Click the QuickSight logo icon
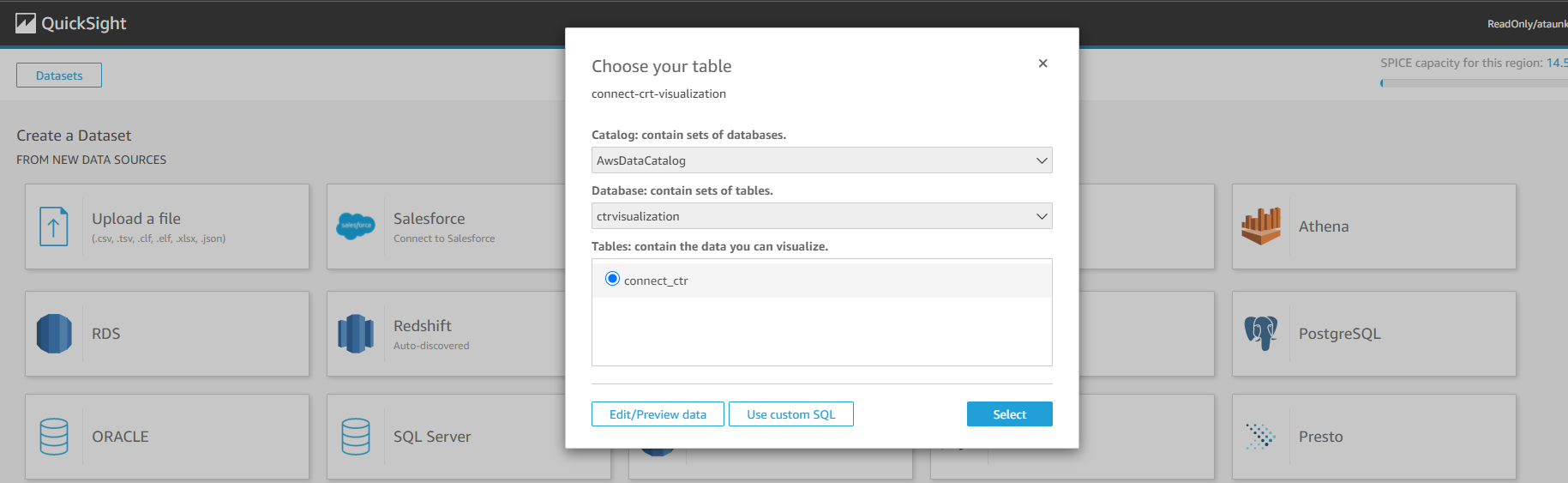Image resolution: width=1568 pixels, height=483 pixels. tap(26, 23)
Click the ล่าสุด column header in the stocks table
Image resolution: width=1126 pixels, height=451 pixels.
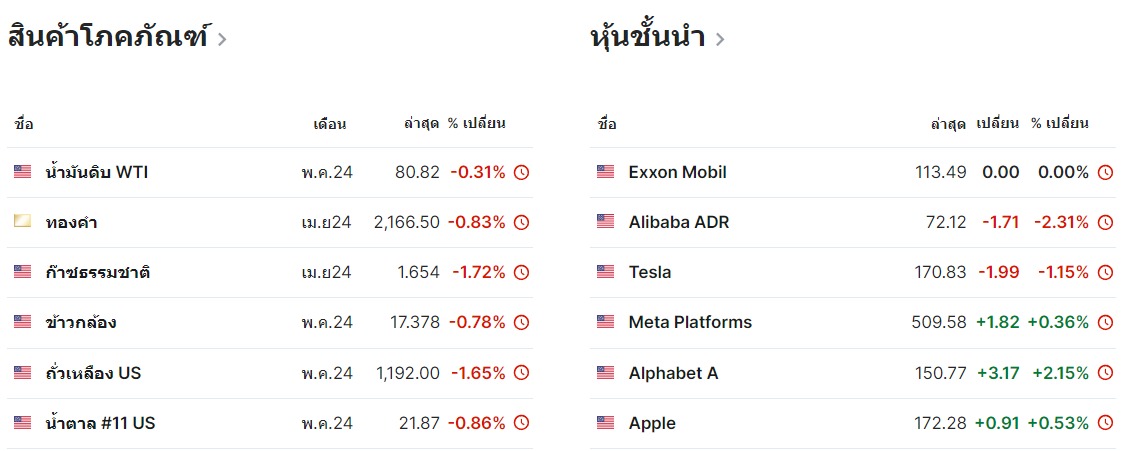[948, 124]
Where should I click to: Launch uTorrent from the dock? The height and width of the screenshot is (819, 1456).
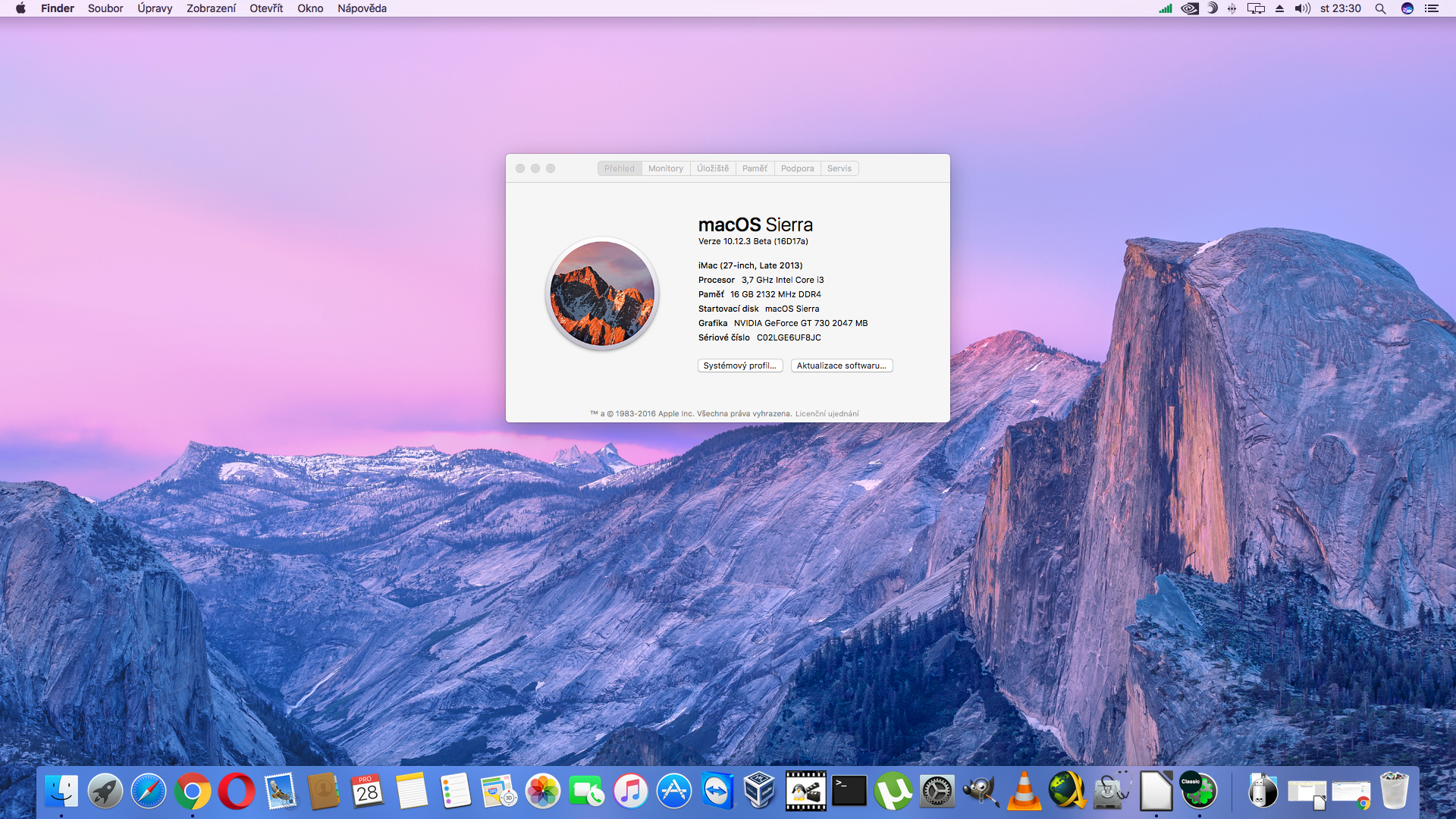(x=893, y=792)
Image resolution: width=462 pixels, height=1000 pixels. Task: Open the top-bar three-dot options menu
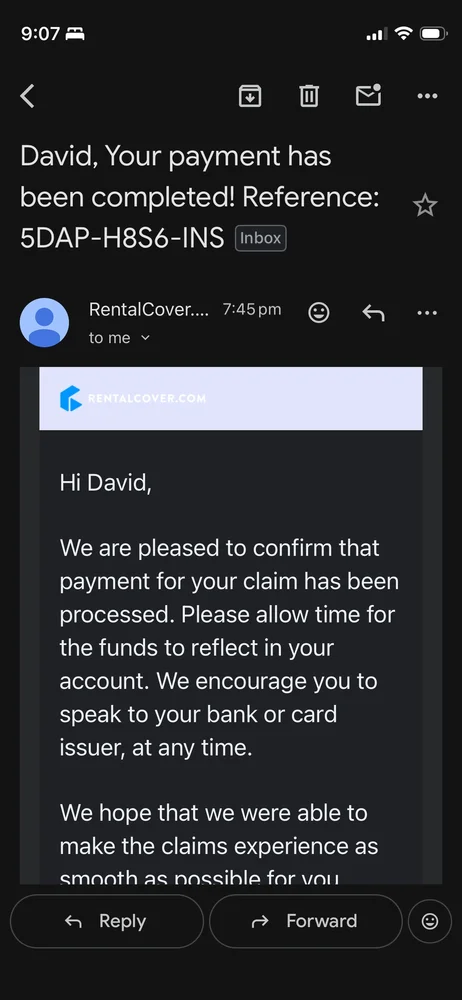[x=427, y=96]
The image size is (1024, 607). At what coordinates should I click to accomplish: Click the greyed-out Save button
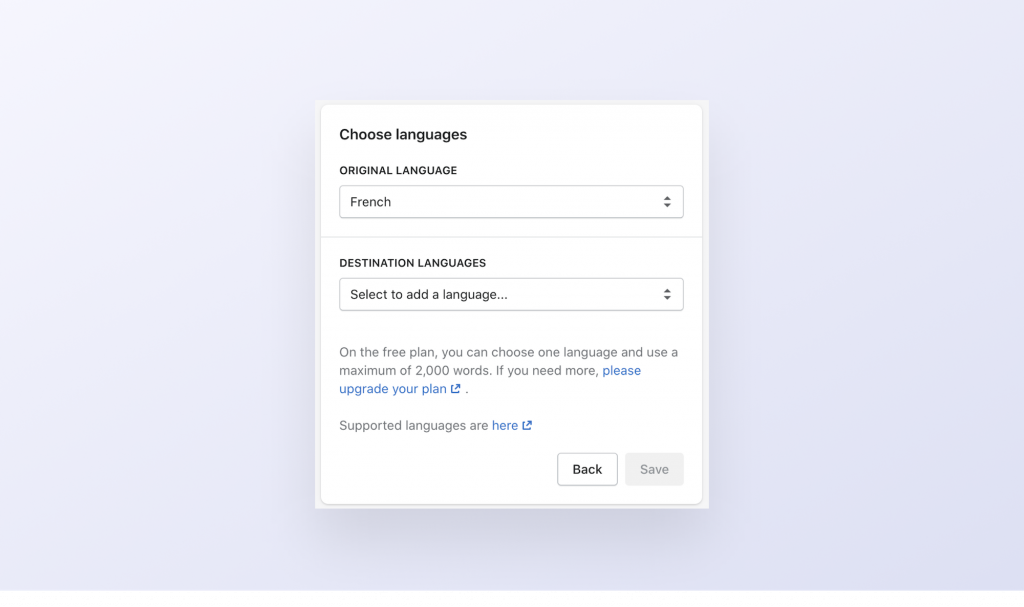(654, 469)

::::::::::

# [Tarefa proposta]
Pode reescrever todas as linhas da listagem acima, pedidos incluídos, reescalando por 1,4 cada número das respostas (as coordenadas e também as dimensões de imagem que apareçam dentro delas) e arredondando para inteiros, com as metades para cima? Os números dos pedidos ficam como estão, e as imagens não entram na resposta.

# [Solução do exercício]
Click the QuickSight logo icon
Image resolution: width=2195 pixels, height=676 pixels. tap(36, 32)
Click the ล่าสุด column header in the stocks table
Image resolution: width=1126 pixels, height=451 pixels.
[1327, 174]
Where should I click to: Launch uTorrent from the dock? The height and width of the screenshot is (819, 1456).
(x=1250, y=1109)
Image resolution: width=462 pixels, height=1000 pixels. Task: Open the top-bar three-dot options menu
[x=598, y=134]
The image size is (1024, 607). At what coordinates should I click to accomplish: Click the greyed-out Save button
(916, 657)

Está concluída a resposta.